How Kimi K3 CRUSHED Polymarket With a 6,871% Return

The video showcases how the creator used the open-weight AI model Kim K3 to analyze and exploit pricing inefficiencies in PolyMarket’s World Cup betting markets, achieving extraordinary returns including a 6,871% gain by identifying undervalued bets through mathematical analysis rather than outcome prediction. The creator also explores applying this strategy to the World Cup final and short-term trading based on lineup news, praising Kim K3’s performance, affordability, and potential for sports betting and trading.

The video documents the creator’s experience using Kim K3, an open-weight AI model, to analyze betting markets on PolyMarket for World Cup games. Initially, the creator tested Kim K3 on the France vs. England match, using it to identify price inconsistencies and expected value bets before the game started. The AI successfully found mispriced bets, resulting in extraordinary returns, including one trade yielding a 6,871% gain. The strategy focused on mathematical analysis rather than predicting outcomes, exploiting market inefficiencies by buying undervalued positions.

The creator explains the methodology behind Kim K3’s approach, emphasizing that it does not predict match results but instead reverse-engineers market prices to find discrepancies. By comparing the AI’s calculated fair values with actual market prices, Kim K3 identified opportunities where shares were undervalued, such as a price gap of 4 cents per share in one trade. Although some bets, like those on France, resulted in losses, the overall approach proved profitable and cost-effective, with only $8 spent initially to generate significant returns.

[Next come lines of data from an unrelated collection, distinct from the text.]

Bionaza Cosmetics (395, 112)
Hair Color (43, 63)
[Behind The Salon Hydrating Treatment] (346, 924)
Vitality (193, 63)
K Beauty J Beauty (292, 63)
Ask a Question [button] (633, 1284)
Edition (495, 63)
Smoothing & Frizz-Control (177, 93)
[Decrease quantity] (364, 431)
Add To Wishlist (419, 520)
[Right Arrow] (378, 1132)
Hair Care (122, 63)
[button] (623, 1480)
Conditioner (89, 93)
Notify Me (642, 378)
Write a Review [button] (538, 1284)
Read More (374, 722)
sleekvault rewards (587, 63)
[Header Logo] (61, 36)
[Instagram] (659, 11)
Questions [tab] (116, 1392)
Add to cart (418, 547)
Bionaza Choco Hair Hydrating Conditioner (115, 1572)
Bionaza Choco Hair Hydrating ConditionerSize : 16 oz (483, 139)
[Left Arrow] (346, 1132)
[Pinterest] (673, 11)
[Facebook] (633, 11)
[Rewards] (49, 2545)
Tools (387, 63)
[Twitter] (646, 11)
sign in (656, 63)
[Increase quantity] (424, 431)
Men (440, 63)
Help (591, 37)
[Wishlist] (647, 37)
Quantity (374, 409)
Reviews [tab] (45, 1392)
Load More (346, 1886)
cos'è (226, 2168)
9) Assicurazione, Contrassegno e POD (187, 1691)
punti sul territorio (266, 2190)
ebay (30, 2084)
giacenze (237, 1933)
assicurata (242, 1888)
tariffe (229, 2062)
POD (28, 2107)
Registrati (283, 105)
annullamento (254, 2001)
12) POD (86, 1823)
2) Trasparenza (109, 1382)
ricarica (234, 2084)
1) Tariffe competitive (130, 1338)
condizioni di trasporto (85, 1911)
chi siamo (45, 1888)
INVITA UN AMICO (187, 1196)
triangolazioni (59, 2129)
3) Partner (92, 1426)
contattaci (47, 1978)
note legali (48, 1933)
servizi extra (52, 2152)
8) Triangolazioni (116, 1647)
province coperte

Building on this success, the creator then applied the same strategy to the upcoming World Cup final between Spain and Argentina. Using Kim K3 connected programmatically to PolyMarket’s API, the AI scanned all available markets for similar expected value opportunities. It recommended a portfolio of bets, including speculative positions like Argentina under -5 and Spain winning 3-0. The creator executed these trades programmatically and monitored price fluctuations, noting that market prices changed throughout the day, especially around lineup announcements.

The video also explores the potential for short-term trading based on lineup news volatility. Kim K3 was tasked with monitoring lineup announcements and market reactions to identify quick expected value trades triggered by sudden information, such as a key player being out. Although the current setup lacked the latency to capitalize fully on these rapid changes, the creator found the concept interesting and planned to follow up on this approach in future videos. The system includes bots for in-play monitoring and lineup watching, pulling data from sources like ESPN to track rumors and price movements.

In conclusion, the creator expresses strong enthusiasm for Kim K3, praising its open-weight architecture, competitive performance compared to closed-source models, and affordability. The AI’s ability to find market inefficiencies and generate high returns impressed the creator, who sees it as a promising tool for sports betting and trading. The video ends with an invitation for viewers to try Kim K3 themselves and a promise to provide updates on the World Cup final results and further experiments with the model.